◆ THE EXERCISE
Render every row below as a JSON list of strings, one string per line, and leave out the blank lines.

>>>

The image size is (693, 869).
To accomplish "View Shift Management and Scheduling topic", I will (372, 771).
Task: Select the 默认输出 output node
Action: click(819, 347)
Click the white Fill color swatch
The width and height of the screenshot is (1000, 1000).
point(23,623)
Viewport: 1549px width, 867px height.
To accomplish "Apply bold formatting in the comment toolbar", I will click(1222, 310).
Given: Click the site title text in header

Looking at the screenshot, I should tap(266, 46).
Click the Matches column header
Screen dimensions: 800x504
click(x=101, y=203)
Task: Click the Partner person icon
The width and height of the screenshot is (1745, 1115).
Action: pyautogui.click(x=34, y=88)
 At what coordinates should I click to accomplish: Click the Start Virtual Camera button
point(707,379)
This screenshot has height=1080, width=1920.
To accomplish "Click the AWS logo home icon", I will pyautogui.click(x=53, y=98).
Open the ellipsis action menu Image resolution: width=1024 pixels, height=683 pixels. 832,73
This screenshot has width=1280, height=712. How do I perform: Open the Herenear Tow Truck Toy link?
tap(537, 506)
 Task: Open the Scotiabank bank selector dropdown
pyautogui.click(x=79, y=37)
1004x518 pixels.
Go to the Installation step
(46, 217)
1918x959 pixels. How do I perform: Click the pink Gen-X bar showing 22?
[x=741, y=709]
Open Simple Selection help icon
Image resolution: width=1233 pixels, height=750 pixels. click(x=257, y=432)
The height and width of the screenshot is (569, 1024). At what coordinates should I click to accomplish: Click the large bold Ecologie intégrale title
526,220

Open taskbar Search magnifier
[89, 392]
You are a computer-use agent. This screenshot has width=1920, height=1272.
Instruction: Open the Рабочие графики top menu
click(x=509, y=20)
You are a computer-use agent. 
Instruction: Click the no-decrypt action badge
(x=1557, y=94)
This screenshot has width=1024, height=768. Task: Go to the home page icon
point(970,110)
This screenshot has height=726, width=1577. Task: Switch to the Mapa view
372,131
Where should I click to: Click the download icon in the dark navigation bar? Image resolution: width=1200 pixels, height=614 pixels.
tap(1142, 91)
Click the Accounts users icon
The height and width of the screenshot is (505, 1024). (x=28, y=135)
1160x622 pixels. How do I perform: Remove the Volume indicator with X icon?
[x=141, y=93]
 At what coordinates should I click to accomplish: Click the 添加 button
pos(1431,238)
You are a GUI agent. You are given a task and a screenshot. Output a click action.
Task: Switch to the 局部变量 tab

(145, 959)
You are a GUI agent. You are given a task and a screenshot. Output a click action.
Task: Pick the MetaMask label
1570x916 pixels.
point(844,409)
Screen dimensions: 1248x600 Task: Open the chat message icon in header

<<<

◆ SOLUTION FOR THIS TASK
[
  "The image size is (693, 869).",
  "To accomplish \"View Shift Management and Scheduling topic\", I will (372, 771).",
  "Task: Select the 默认输出 output node",
  "Action: click(819, 347)",
  "Click the white Fill color swatch",
  "The width and height of the screenshot is (1000, 1000).",
  "point(23,623)",
  "Viewport: 1549px width, 867px height.",
  "To accomplish \"Apply bold formatting in the comment toolbar\", I will click(1222, 310).",
  "Given: Click the site title text in header",
  "Looking at the screenshot, I should tap(266, 46).",
  "Click the Matches column header",
  "Screen dimensions: 800x504",
  "click(x=101, y=203)",
  "Task: Click the Partner person icon",
  "The width and height of the screenshot is (1745, 1115).",
  "Action: pyautogui.click(x=34, y=88)",
  " At what coordinates should I click to accomplish: Click the Start Virtual Camera button",
  "point(707,379)",
  "This screenshot has height=1080, width=1920.",
  "To accomplish \"Click the AWS logo home icon\", I will pyautogui.click(x=53, y=98).",
  "Open the ellipsis action menu Image resolution: width=1024 pixels, height=683 pixels. 832,73",
  "This screenshot has width=1280, height=712. How do I perform: Open the Herenear Tow Truck Toy link?",
  "tap(537, 506)",
  " Task: Open the Scotiabank bank selector dropdown",
  "pyautogui.click(x=79, y=37)",
  "1004x518 pixels.",
  "Go to the Installation step",
  "(46, 217)",
  "1918x959 pixels. How do I perform: Click the pink Gen-X bar showing 22?",
  "[x=741, y=709]",
  "Open Simple Selection help icon",
  "Image resolution: width=1233 pixels, height=750 pixels. click(x=257, y=432)",
  "The height and width of the screenshot is (569, 1024). At what coordinates should I click to accomplish: Click the large bold Ecologie intégrale title",
  "526,220",
  "Open taskbar Search magnifier",
  "[89, 392]",
  "You are a computer-use agent. This screenshot has width=1920, height=1272.",
  "Instruction: Open the Рабочие графики top menu",
  "click(x=509, y=20)",
  "You are a computer-use agent. ",
  "Instruction: Click the no-decrypt action badge",
  "(x=1557, y=94)",
  "This screenshot has width=1024, height=768. Task: Go to the home page icon",
  "point(970,110)",
  "This screenshot has height=726, width=1577. Task: Switch to the Mapa view",
  "372,131",
  "Where should I click to: Click the download icon in the dark navigation bar? Image resolution: width=1200 pixels, height=614 pixels.",
  "tap(1142, 91)",
  "Click the Accounts users icon",
  "The height and width of the screenshot is (505, 1024). (x=28, y=135)",
  "1160x622 pixels. How do I perform: Remove the Volume indicator with X icon?",
  "[x=141, y=93]",
  " At what coordinates should I click to accomplish: Click the 添加 button",
  "pos(1431,238)",
  "You are a GUI agent. You are given a task and a screenshot. Output a click action.",
  "Task: Switch to the 局部变量 tab",
  "(145, 959)",
  "You are a GUI agent. You are given a task and a screenshot. Output a click action.",
  "Task: Pick the MetaMask label",
  "1570x916 pixels.",
  "point(844,409)",
  "Screen dimensions: 1248x600 Task: Open the chat message icon in header"
]